I don’t really know how to advise you and anyway I think I would probably be wrong to do so. I just hope my story helps you form some understanding about these things.

I will tell you nothing I ever did worked with my wife. I found the more I tried to teach her about forgiveness, the more concrete she became in her passive aggressive ways. I think this happened because my saying forgive just confirmed that I was some kind of bad guy. It really is crazy stuff. And of course while I was trying to teach my wife healthier ways of handling things, the fact that I’d forgiven her many things was totally over looked. The focus was always on my bad behaviour, never hers. PAs are exceedingly good at those types of things. They never accept any form of responsibility hurting anyone.

But as we know PAs are by no means all bad through and through. My wife had some phenomenal qualities and it’s these that kept me with her for so very long. And their PA beliefs and behaviour do need things to work off and over the course of a marriage those things build up as they are never confronted and resolved.

And so the woman I fell so deeply in love with just got more and more passive aggressive as time went by. Her final act that was just too much for me was that I found out that she’d bare faced lied to me. She sat right by my side and told a story about what had happened the night before in my home and bare faced lied to me. What she’d lied about was not a big deal for me, nothing I couldn’t handle, it just wasn’t a problem.
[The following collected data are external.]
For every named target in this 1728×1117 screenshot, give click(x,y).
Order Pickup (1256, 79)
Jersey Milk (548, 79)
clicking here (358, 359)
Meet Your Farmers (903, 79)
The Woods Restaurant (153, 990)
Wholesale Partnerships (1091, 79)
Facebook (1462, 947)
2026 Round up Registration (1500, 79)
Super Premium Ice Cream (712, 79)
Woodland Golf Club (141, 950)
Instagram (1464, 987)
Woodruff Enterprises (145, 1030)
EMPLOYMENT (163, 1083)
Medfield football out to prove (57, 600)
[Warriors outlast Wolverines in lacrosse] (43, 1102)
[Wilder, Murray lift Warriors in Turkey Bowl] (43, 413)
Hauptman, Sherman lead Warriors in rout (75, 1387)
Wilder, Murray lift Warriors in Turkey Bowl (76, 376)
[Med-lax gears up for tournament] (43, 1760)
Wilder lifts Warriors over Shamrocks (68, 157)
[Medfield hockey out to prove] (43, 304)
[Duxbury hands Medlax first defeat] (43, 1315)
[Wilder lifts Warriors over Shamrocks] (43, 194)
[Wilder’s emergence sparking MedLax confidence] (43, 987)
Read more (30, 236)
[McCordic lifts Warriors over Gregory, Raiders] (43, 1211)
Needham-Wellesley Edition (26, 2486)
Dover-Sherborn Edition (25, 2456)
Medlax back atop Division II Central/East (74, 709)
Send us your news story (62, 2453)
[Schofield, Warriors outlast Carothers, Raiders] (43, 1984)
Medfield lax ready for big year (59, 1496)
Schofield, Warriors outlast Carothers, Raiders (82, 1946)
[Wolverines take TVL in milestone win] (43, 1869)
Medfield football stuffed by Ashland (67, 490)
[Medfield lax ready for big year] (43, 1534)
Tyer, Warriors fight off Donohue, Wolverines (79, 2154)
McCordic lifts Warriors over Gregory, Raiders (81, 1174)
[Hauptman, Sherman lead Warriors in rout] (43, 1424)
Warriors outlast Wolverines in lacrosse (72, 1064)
But she’d lied to me and when I found out and confronted her about it she just continued lying and then blame shifting and denying.

It was really crazy making stuff. But this time I persevered with her, I was absolutely determined to get to the bottom of it. Finally she owned up to her deceit and with a surprised look on her face said “Oh! I must have been in denial!”. Yeh, righto. By the time we’d got to this stage I just couldn’t believe a word that came out of her mouth. This after 42 years of being with her.

I knew then that no form of helping her in better ways would ever work. And I discovered boundaries and quickly put some up to protect me from her passive aggression. She actually trashed my boundaries. It was then I truly knew she could not live without her passive aggressive ways and I couldn’t live with them. And so I ended my marriage and I’ve kept it that way. I would dearly love the woman I loved for decades back but she is no longer there, she more or less been consumed by her passive aggression as far as I am concerned.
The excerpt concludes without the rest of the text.